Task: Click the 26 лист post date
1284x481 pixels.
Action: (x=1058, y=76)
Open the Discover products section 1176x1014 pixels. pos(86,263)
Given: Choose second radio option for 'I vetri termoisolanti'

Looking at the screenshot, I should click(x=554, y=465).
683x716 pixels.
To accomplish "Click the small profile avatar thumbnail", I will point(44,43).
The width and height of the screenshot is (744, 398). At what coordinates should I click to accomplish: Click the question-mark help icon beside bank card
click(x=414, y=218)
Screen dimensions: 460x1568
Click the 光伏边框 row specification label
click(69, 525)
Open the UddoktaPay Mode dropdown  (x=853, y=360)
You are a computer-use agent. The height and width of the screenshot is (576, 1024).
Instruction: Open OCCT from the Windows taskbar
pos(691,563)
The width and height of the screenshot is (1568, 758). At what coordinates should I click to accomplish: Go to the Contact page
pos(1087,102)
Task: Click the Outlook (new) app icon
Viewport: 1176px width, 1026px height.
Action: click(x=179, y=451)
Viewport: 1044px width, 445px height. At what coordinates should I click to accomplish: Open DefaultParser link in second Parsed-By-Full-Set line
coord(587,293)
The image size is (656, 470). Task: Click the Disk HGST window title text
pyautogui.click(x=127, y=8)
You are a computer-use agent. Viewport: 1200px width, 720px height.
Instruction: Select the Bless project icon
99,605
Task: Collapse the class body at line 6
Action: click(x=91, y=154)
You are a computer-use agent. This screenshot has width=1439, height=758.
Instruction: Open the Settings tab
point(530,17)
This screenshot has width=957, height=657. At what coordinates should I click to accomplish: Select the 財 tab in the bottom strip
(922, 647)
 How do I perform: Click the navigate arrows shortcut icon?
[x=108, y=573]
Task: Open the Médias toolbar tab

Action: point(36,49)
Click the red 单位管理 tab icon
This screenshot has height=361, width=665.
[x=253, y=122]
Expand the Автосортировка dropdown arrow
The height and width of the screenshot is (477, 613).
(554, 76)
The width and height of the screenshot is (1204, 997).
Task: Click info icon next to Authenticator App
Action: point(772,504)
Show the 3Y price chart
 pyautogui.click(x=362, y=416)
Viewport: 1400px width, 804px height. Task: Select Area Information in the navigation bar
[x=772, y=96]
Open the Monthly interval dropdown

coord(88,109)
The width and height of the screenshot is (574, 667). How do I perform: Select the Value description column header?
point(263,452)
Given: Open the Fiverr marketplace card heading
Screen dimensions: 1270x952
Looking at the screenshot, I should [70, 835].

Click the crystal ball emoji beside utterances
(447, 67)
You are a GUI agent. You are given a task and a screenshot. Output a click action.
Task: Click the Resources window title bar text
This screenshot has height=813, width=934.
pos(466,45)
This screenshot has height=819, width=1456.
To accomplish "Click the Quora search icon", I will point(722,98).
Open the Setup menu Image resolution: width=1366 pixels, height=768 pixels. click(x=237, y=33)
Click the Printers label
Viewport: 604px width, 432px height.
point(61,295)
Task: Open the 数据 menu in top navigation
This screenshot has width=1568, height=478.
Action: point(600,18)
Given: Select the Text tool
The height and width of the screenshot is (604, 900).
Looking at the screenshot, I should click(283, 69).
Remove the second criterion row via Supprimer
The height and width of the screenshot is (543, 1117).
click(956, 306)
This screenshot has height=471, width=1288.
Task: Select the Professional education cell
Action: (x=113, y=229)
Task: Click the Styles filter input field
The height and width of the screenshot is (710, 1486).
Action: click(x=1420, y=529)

# # # # # # #

Activity |
Print out every record again, exactly and in full.

Answer box |
Task: Click the 26 лист post date
1284x481 pixels.
Action: (x=1058, y=76)
Open the Discover products section 1176x1014 pixels. pos(86,263)
Given: Choose second radio option for 'I vetri termoisolanti'

Looking at the screenshot, I should click(x=554, y=465).
683x716 pixels.
To accomplish "Click the small profile avatar thumbnail", I will point(44,43).
The width and height of the screenshot is (744, 398). At what coordinates should I click to accomplish: Click the question-mark help icon beside bank card
click(x=414, y=218)
Screen dimensions: 460x1568
Click the 光伏边框 row specification label
click(69, 525)
Open the UddoktaPay Mode dropdown  (x=853, y=360)
You are a computer-use agent. The height and width of the screenshot is (576, 1024).
Instruction: Open OCCT from the Windows taskbar
pos(691,563)
The width and height of the screenshot is (1568, 758). At what coordinates should I click to accomplish: Go to the Contact page
pos(1087,102)
Task: Click the Outlook (new) app icon
Viewport: 1176px width, 1026px height.
Action: click(x=179, y=451)
Viewport: 1044px width, 445px height. At what coordinates should I click to accomplish: Open DefaultParser link in second Parsed-By-Full-Set line
coord(587,293)
The image size is (656, 470). Task: Click the Disk HGST window title text
pyautogui.click(x=127, y=8)
You are a computer-use agent. Viewport: 1200px width, 720px height.
Instruction: Select the Bless project icon
99,605
Task: Collapse the class body at line 6
Action: click(x=91, y=154)
You are a computer-use agent. This screenshot has width=1439, height=758.
Instruction: Open the Settings tab
point(530,17)
This screenshot has width=957, height=657. At what coordinates should I click to accomplish: Select the 財 tab in the bottom strip
(922, 647)
 How do I perform: Click the navigate arrows shortcut icon?
[x=108, y=573]
Task: Open the Médias toolbar tab

Action: point(36,49)
Click the red 单位管理 tab icon
This screenshot has height=361, width=665.
[x=253, y=122]
Expand the Автосортировка dropdown arrow
The height and width of the screenshot is (477, 613).
(554, 76)
The width and height of the screenshot is (1204, 997).
Task: Click info icon next to Authenticator App
Action: point(772,504)
Show the 3Y price chart
 pyautogui.click(x=362, y=416)
Viewport: 1400px width, 804px height. Task: Select Area Information in the navigation bar
[x=772, y=96]
Open the Monthly interval dropdown

coord(88,109)
The width and height of the screenshot is (574, 667). How do I perform: Select the Value description column header?
point(263,452)
Given: Open the Fiverr marketplace card heading
Screen dimensions: 1270x952
Looking at the screenshot, I should [70, 835].

Click the crystal ball emoji beside utterances
(447, 67)
You are a GUI agent. You are given a task and a screenshot. Output a click action.
Task: Click the Resources window title bar text
This screenshot has height=813, width=934.
pos(466,45)
This screenshot has height=819, width=1456.
To accomplish "Click the Quora search icon", I will point(722,98).
Open the Setup menu Image resolution: width=1366 pixels, height=768 pixels. click(x=237, y=33)
Click the Printers label
Viewport: 604px width, 432px height.
point(61,295)
Task: Open the 数据 menu in top navigation
This screenshot has width=1568, height=478.
Action: point(600,18)
Given: Select the Text tool
The height and width of the screenshot is (604, 900).
Looking at the screenshot, I should click(283, 69).
Remove the second criterion row via Supprimer
The height and width of the screenshot is (543, 1117).
click(956, 306)
This screenshot has height=471, width=1288.
Task: Select the Professional education cell
Action: (x=113, y=229)
Task: Click the Styles filter input field
The height and width of the screenshot is (710, 1486).
Action: click(x=1420, y=529)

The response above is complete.